My guess is, they were just too good. The Temptations’ history, and their discography, represent a lot of what was righteous and ?beautiful about Motown — and especially about Gordy as its leader. They made black music — black men’s music: strong, masculine, artistically and politically daring, ominous at moments but deeply benevolent. They were black brotherhood in the flesh, spiritually as much the sons of James Brown as of the Flamingoes. And with the genius of composer/producer Norman Whitfield behind them, they managed to take an old-fashioned template — the doo-wop vocal group — and reinvent it for more complicated times. With Cloud Nine (1969) and Psychedelic Shack (1970), they blazed the “psychedelic soul” trail for “What’s Going On” — and for younger brothers like Earth, Wind & Fire. They crossed over, all right, but they never did it in a bullshit way. Even their Christmas album, for God’s sake, had a political message.

Dreamgirls would have us thinking Gordy was slavishly concerned with assumed marketplace conservatism: Foxx’s guy would never dream of doing what Gordy did in 1972, when he released the Temptations’ “Papa Was a Rolling Stone,” included on the LP All Directions. Most people are familiar with the version they hear today on oldies radio, but let me tell you: “Papa Was a Rolling Stone” is a 12-minute song. It’s a 12-minute song. Even the radio edit released at the time was seven minutes. Sellouts do not release seven-minute singles.

And when you hear “Papa Was a Rolling Stone” at length, you begin to grasp what a truly weird song it is. There are light-years of near-empty space in there, hypnotically throbbing like the pulsing shapes you see when you close your eyes in the dark. And to hear that song in the context of an entire album of similarly bizarre recordings — like an almost heroin-drowsy rendition of “The First Time Ever I Saw Your Face” — it’s literally better than drugs. All Directions would be a daring release now — forget about 35 years ago. Nobody made music quite like this.
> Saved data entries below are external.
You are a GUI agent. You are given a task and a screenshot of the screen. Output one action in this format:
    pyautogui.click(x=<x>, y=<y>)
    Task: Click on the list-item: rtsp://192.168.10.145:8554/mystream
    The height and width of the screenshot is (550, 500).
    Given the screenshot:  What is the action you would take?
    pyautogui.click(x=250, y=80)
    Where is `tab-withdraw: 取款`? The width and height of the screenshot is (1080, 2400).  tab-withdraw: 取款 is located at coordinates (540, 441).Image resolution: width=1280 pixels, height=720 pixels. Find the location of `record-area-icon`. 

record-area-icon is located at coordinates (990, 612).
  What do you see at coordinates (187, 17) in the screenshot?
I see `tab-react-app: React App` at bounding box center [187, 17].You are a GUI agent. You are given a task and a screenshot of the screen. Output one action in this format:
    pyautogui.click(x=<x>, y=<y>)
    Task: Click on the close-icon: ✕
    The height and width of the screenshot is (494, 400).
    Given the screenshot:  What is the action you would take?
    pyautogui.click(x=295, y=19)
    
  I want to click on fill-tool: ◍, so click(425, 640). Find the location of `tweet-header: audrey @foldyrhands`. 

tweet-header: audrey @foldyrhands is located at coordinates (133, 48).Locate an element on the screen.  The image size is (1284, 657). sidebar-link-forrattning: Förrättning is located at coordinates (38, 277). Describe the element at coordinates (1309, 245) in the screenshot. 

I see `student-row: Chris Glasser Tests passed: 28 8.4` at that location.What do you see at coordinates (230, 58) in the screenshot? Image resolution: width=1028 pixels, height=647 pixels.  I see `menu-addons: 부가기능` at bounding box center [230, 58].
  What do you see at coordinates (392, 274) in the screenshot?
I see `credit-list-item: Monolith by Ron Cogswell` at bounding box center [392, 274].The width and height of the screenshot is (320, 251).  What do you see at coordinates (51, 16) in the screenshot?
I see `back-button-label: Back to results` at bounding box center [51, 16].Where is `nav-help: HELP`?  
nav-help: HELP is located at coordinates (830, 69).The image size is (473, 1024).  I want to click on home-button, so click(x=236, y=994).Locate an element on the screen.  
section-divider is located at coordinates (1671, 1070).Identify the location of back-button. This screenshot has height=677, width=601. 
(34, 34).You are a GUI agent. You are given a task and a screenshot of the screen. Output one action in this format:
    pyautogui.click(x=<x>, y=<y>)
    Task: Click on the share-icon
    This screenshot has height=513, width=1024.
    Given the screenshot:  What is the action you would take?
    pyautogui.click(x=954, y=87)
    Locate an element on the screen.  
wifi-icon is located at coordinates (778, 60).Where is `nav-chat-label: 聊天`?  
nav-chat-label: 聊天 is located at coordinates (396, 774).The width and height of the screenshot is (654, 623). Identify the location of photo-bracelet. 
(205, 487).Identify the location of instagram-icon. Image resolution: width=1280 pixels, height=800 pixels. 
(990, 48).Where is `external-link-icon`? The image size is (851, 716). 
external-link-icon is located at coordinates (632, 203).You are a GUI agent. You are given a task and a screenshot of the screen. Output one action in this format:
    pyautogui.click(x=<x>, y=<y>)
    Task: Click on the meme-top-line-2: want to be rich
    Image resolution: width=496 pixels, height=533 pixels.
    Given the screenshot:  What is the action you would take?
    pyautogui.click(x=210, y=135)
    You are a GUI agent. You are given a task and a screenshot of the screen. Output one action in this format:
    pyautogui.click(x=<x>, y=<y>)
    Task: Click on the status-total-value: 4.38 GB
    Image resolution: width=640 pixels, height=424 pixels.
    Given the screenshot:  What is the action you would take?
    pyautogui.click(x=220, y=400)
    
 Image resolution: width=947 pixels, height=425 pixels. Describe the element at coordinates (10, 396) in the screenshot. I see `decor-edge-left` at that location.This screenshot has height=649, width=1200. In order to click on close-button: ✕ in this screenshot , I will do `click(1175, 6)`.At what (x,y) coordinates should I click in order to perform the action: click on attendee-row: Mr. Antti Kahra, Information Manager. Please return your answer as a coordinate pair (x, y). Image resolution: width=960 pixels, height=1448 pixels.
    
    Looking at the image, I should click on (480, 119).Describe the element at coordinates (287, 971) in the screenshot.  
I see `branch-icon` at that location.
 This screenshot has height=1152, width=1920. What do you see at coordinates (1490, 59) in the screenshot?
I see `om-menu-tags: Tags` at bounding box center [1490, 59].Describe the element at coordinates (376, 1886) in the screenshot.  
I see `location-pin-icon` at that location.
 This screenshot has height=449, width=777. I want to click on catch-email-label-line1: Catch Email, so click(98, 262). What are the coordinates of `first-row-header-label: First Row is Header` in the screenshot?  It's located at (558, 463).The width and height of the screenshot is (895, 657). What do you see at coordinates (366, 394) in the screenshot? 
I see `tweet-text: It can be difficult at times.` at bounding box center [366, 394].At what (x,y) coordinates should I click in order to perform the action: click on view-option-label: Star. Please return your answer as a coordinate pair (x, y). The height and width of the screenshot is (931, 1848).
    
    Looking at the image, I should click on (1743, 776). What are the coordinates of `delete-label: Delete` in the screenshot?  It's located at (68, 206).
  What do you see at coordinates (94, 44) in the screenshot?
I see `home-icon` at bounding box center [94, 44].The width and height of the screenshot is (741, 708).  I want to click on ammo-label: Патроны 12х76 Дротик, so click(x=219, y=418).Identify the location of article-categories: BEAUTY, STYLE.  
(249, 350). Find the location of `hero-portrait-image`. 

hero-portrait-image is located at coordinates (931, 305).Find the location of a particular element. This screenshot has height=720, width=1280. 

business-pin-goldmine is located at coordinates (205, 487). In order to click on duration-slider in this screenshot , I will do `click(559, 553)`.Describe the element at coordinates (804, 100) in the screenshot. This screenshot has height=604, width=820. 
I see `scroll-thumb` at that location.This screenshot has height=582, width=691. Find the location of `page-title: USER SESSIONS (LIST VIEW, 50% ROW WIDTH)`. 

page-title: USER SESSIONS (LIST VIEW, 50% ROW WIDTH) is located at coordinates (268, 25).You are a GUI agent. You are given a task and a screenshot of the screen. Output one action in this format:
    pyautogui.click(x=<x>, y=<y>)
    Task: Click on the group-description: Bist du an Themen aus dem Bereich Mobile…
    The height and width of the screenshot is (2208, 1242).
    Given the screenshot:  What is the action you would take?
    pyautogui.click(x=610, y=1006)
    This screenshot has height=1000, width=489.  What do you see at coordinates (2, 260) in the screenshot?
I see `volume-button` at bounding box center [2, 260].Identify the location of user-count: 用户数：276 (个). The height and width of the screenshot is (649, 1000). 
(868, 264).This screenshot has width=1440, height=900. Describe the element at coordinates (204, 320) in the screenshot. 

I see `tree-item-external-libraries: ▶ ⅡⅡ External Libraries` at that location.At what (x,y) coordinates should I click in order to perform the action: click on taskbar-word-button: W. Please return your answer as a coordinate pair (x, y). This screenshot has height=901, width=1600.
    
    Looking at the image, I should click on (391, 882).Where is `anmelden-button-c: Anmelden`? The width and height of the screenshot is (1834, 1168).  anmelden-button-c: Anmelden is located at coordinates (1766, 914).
By the way, a lot of the artistic struggle depicted in the film — the reduction that goes into packaging art for mass popularity — is something that any artist, of any color, must contend with. Creating pop art can require a certain simplification — or distillation, say — of one’s vision. But that doesn’t have to be a bad thing. In fact, that distillation process can make the difference between good pop and deathless pop. I’m not saying black artists don’t have it tougher than white ones; I’m just saying that all of this is a lot more complicated than Dreamgirls would have us believe.

That distillation process happened on a daily basis at Motown. But the label’s legacy, at its best, proves that there is an important difference between distilling an artistic vision and watering it down. Under Berry Gordy, the Temptations also had a pretty rad song called “Stop the War.”

I haven’t heard anything like that from Beyoncé or Jamie Foxx lately.